[nanomsg] Re: more updates

  • From: Garrett D'Amore <garrett@xxxxxxxxxx>
  • To: nanomsg@xxxxxxxxxxxxx, Ondrej Kupka <ondra.cap@xxxxxxxxx>
  • Date: Tue, 22 Apr 2014 09:14:11 -0700

On April 22, 2014 at 8:49:16 AM, Ondrej Kupka (ondra.cap@xxxxxxxxx) wrote:

I cannot exactly imagine what you mean with the protocols right now, haven't 
read that much of the codebase. But even if I accept these factories based 
around address scheme strings, the real thing I don't like is I guess that 
everything is in a single package, which means that all the transports and 
stuff are linked into the final executable. I see that there is this 
RegisterFactory function that is called internally and can be called as well by 
3rd-party packages so there is no problem in splitting the main package into 
smaller packages which would call this function in init, as it is now. Just the 
user would choose what to activate as kinda compile-time plugin. The import 
circle can be always broken using either interfaces instead of structs or some 
foo package holding common definitions. But I agree that sometimes it involves 
some annoying boilerplate code...


Yep. I’m thinking I should revisit this.

I have some ideas how to minimize application pain here.  A special package 
called “mangos/transports/all” could be imported, and could have a “Register()” 
function.

To be honest, one thing that is really unfortunate is that I have to explicitly 
access something from the package — so that means that application code cannot 
just “import” the “tcp” package but would need to do something like

import (
        "mangos/tcp"
)
...
tcp.RegisterTransport()  // or mangos.RegisterTransport(tcp.Transport())



Regards,
Ondrej Kupka

On Apr 22, 2014, at 4:38 PM, Garrett D'Amore wrote:

An object based approach may work well for the protocols.  But I think less so 
for the transports.  We want to allow users to specify an address and have the 
transport instantiation done under the covers. 

Sent from my iPhone

On Apr 22, 2014, at 1:56 AM, Ondrej Kupka <ondra.cap@xxxxxxxxx> wrote:

Hi,


Is there any reason all the sps are in one package?
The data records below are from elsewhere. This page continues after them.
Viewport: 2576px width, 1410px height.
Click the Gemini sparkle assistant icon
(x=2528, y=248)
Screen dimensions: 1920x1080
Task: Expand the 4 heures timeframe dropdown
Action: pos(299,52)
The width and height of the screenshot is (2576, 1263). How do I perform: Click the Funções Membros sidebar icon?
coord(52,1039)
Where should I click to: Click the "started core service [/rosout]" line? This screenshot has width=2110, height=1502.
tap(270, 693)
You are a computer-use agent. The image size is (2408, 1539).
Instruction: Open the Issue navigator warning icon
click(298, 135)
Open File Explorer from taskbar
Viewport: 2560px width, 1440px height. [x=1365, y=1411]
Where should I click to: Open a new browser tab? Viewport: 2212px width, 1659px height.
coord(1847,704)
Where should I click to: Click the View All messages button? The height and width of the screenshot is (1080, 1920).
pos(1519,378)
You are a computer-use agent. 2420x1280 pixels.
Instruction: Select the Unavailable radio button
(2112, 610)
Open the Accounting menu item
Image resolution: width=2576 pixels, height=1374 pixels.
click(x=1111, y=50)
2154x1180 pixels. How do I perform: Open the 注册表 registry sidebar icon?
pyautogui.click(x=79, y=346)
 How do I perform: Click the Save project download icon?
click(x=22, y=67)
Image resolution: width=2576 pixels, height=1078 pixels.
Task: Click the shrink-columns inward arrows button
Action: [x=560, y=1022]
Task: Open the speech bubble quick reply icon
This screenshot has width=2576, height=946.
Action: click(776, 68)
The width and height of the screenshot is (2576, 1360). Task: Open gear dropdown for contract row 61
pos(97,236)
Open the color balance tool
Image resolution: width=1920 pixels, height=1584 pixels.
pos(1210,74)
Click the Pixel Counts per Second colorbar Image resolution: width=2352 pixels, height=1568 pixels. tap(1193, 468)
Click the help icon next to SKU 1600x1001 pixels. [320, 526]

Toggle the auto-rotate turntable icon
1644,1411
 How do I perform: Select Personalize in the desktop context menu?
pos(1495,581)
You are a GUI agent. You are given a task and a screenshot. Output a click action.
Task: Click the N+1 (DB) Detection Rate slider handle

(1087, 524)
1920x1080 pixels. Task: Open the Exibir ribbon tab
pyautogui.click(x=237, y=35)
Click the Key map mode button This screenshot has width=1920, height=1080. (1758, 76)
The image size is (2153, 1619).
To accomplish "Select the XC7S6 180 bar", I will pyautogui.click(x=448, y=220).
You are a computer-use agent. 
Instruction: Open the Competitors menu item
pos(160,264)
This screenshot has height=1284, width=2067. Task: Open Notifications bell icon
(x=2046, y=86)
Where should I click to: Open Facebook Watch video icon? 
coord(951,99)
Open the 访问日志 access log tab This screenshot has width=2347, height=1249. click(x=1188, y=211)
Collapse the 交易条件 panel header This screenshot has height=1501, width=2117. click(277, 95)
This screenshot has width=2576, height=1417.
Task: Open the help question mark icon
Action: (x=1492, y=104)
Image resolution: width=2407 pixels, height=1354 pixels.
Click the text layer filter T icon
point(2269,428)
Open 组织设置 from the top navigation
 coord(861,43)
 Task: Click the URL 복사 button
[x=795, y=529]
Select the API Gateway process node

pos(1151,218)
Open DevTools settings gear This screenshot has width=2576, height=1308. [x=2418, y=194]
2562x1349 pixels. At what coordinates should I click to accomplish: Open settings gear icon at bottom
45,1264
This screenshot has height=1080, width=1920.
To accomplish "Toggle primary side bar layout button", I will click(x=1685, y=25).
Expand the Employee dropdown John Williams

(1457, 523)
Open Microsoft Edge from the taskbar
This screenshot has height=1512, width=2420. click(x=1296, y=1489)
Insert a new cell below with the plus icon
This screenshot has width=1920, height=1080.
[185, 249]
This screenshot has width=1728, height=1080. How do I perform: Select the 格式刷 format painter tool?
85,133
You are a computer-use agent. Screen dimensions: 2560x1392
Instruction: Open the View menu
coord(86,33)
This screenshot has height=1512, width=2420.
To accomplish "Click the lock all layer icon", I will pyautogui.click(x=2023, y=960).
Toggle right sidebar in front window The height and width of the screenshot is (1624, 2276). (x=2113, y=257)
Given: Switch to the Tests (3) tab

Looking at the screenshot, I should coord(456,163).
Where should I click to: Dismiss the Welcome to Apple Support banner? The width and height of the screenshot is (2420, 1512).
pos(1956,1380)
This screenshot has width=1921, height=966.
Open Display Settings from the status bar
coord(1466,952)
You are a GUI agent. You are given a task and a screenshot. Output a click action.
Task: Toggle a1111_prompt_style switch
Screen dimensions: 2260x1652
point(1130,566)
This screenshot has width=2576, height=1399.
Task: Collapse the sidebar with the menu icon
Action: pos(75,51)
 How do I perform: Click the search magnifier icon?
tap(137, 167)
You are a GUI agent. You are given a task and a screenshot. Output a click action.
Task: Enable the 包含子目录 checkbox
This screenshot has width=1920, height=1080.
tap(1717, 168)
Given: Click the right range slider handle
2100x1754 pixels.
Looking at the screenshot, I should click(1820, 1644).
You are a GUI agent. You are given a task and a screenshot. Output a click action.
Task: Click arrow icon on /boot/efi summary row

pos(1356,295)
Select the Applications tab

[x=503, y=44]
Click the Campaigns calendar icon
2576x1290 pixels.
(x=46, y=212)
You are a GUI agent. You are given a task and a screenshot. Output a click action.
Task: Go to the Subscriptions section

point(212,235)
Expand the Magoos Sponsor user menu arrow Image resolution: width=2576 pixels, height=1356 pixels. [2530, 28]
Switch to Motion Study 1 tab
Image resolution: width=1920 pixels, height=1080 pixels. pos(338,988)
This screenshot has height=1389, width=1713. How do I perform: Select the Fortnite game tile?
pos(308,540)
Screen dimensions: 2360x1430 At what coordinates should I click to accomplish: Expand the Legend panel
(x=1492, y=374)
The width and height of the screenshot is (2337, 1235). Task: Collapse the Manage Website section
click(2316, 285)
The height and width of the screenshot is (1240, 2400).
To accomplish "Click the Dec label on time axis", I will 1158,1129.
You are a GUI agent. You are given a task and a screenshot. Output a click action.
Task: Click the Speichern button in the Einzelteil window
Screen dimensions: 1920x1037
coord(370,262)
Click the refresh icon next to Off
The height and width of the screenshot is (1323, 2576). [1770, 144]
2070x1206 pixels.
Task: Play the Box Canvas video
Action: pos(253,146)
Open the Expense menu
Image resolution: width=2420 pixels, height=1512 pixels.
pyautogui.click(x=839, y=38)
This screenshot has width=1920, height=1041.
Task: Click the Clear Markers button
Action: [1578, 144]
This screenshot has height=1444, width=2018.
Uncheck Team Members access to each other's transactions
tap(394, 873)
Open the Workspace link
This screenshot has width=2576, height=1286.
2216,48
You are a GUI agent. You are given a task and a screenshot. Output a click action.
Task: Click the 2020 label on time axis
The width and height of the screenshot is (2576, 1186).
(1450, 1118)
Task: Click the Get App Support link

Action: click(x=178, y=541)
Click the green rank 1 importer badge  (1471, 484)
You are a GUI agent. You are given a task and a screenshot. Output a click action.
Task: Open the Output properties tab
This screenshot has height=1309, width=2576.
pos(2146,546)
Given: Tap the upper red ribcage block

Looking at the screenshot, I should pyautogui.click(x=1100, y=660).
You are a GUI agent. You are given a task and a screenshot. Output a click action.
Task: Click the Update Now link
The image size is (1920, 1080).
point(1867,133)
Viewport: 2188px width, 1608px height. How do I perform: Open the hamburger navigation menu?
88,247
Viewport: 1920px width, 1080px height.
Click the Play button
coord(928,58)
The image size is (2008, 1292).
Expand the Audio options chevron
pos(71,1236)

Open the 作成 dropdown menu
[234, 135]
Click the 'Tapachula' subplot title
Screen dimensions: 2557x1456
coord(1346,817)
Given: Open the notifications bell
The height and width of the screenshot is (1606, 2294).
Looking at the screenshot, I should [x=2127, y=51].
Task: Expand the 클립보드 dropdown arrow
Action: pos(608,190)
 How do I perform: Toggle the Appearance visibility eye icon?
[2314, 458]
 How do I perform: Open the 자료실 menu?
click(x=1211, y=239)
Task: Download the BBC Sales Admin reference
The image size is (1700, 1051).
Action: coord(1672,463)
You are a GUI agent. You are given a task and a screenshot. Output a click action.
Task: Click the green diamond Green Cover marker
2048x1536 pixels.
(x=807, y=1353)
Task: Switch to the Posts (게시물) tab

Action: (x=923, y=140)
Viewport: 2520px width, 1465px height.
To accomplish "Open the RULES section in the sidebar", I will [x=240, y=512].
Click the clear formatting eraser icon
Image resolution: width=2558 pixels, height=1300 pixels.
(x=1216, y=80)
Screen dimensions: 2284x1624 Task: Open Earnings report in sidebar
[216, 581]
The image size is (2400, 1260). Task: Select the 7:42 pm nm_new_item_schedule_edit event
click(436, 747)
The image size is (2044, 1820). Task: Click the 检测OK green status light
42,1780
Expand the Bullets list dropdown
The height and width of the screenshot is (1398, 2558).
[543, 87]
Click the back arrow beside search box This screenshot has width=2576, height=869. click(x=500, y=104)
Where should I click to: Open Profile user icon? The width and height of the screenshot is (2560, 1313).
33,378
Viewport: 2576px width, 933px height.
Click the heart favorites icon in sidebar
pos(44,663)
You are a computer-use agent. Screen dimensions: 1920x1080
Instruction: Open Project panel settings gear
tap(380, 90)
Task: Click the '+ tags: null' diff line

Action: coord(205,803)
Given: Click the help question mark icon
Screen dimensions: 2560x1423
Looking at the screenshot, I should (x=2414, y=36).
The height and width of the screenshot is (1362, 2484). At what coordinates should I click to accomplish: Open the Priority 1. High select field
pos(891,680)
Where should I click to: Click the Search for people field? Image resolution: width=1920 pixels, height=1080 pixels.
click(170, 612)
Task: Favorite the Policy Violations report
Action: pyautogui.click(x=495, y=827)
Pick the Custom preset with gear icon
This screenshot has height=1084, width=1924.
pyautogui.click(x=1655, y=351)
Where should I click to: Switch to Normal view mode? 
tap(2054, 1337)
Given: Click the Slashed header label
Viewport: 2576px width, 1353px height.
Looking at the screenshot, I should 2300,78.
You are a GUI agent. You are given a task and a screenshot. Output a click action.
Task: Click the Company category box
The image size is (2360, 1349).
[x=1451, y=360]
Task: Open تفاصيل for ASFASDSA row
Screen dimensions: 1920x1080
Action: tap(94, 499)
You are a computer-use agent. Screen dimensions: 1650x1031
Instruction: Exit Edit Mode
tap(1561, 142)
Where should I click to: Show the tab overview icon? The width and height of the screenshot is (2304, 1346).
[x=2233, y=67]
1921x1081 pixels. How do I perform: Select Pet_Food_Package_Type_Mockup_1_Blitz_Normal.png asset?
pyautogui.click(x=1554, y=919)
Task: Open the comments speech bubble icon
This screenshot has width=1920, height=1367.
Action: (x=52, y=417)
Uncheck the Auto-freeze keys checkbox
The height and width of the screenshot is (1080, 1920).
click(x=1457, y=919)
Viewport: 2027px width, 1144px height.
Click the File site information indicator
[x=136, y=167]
It looks like 
you've built a generic framework for them to implement. It would be 
more idiomatic if you had something like 

import "bitbucket.org/gdamore/mangos/req" 
It would have been a nice idea, and it is actually what I wanted to do (for the 
transports too!)  But I had trouble making this work as well as I’d like, 
because of circular includes.  In particular, I want to register all the 
*stock* protocols so that users don’t have to register them explicitly.  The 
problem I had with this is that:

mangos/req would depend on mangos

but mangos can’t register req in the core, because if it tries to import 
mangos/req, circular imports and death.

Just a question - why exactly are these strings being used to get the right 
pattern and transport? I know that that is how nanomsg works and how ZeroMQ 
works, but I don't really see real advantages to this. Why don't we do it more 
let's say object-oriented? I am working on a project of mine, which is rather 
small, but it works in the following way:

1) There is a single broker process.
2) The broker process contains various services, which basically take care of 
various communication patterns as known from nanomsg/ZeroMQ.
3) Every service can be exported using N service endpoints (transports).
4) Client processes connect to the broker and use exported services via one of 
the available service endpoints.

So basically the situation is very similar. Now what I did was to just define 
interfaces. Then you can import things as you want. But also I don't use 
strings to initiate things, I let the user import the packages for both socket 
and transport and bind them together in his code, so there are no circular 
deps. It's like

import (
    "bus"
    "bus/tcp"
)

socket := bus.NewSocket(tcp.NewTransport())

It is a bit different in reality, but you get the point. So I am just wondering 
why not to use objects instead of these strings and also let the user bind 
things together? It not only allows more compile-time checks, because the 
interfaces are defined, but also it solves the circular dependencies problem.